Although, there is a difference in the cost of reading data, which might play a role under other conditions, with Covering, less data is read.
@ [ $davids.sh ] ยท # 769
"there is an index" - meant that it is needed in other places, so if something needs to be changed, you can swap places in the compound so that old queries use the index and this new one without a hack.
@ Ivan ITK ๐ซ ยท # 770
Yes, you wrote correctly about the column order, but that's not the only nuance)
@ [ $davids.sh ] ยท # 771
About covering? What does it give in this situation?
@ Ivan ITK ๐ซ ยท # 772
With a standard index, after retrieving data from the index, we merge it with the original table for the selected rows.
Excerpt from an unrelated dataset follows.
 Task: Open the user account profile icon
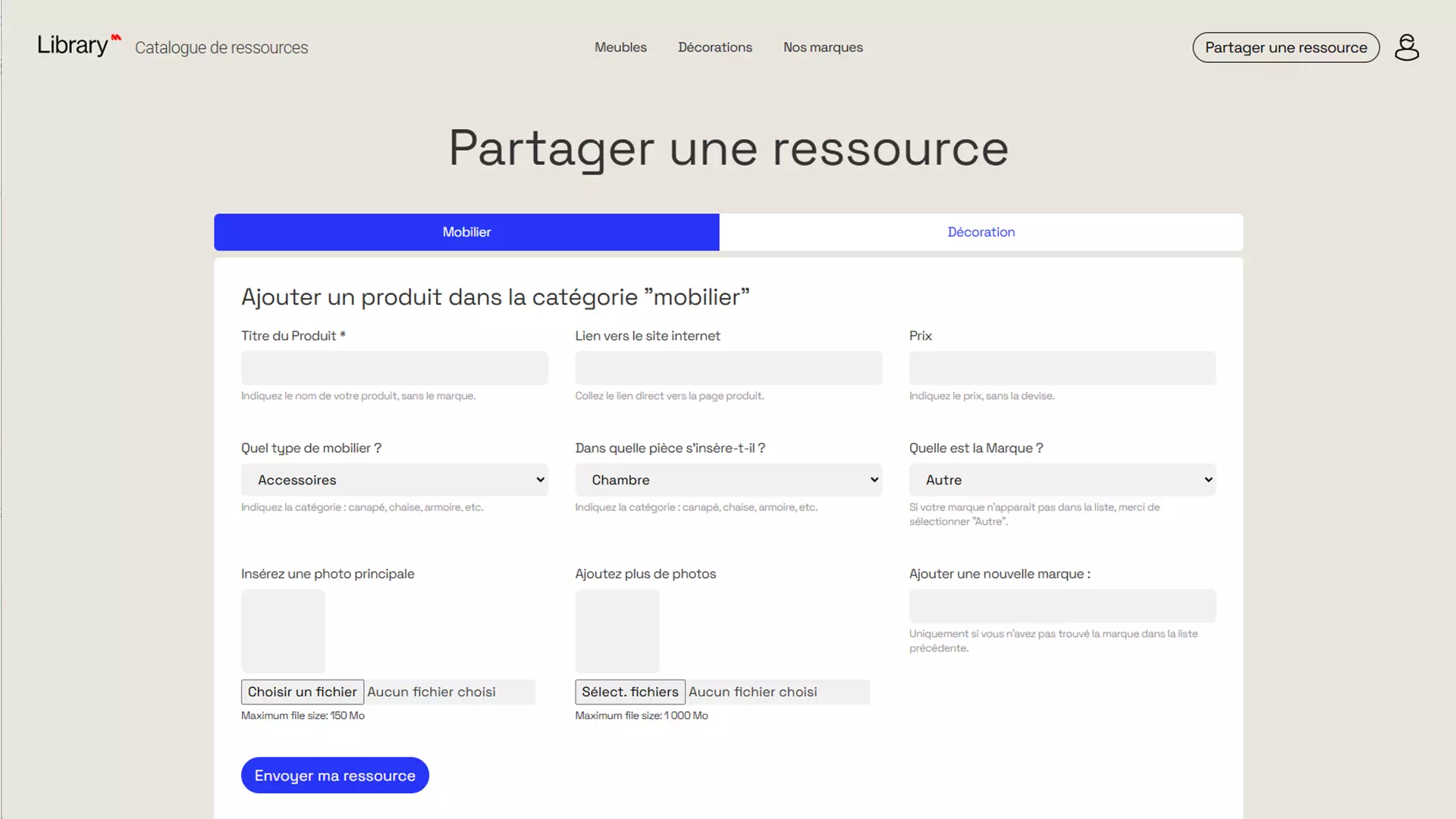(x=1406, y=47)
With a covering index, this is not done if all columns for selection are already in the index.
@ [ $davids.sh ] ยท # 773
Isn't that INCLUDES?
@ Ivan ITK ๐ซ ยท # 774
yes, that's it, I corrected it incorrectly in the syntax above with STORING) * corrected
@ [ $davids.sh ] ยท # 775
Listen, what is this beautiful visualization?
@ Ivan ITK ๐ซ ยท # 776
this is a built-in cockroach board for distsql (explain analyze(distsql)), here's a nice example
@ Ivan ITK ๐ซ ยท # 777
An indispensable tool for debugging distributed requests in production
@ [ $davids.sh ] ยท # 778
"time stamp split by hash" - can you tell me more?
I might be mistaken, but it seems like the timestamp would be stored as a tree where the root is the year, then a few nodes down is the month, then the week, then the hour, then the minute, then the second. In that case, yes, the results in the tree would be 1:1, but the tree itself would be much smaller.
So, if the nodes were Unix timestamps, I'd be shocked)
I don't understand how this can be optimized.
@ Ivan ITK ๐ซ ยท # 779
For pg, there's this https://explain.depesz.com and this https://tatiyants.com/pev/#/plans
@ Ivan ITK ๐ซ ยท # 780
No, the date value is stored in Unix epoch microseconds, and the default index, I'm not following pg closely enough to know what it is right now.
@ Ivan ITK ๐ซ ยท # 781
According to CockroachDB, here's the docs with a description, this applies to any monotonically increasing values to have a split point for distribution across nodes.
@ Ivan ITK ๐ซ ยท # 782
BRIN indexes are used there https://www.crunchydata.com/blog/postgresql-brin-indexes-big-data-performance-with-minimal-storage
@ Ivan ITK ๐ซ ยท # 783
https://www.postgresql.org/docs/current/indexes-types.html#INDEXES-TYPES-BRIN also has its storage scheme for monotonically increasing data.
@ [ $davids.sh ] ยท # 784
I've been ignoring it for a very long time) I'll read up on how it works, thank you!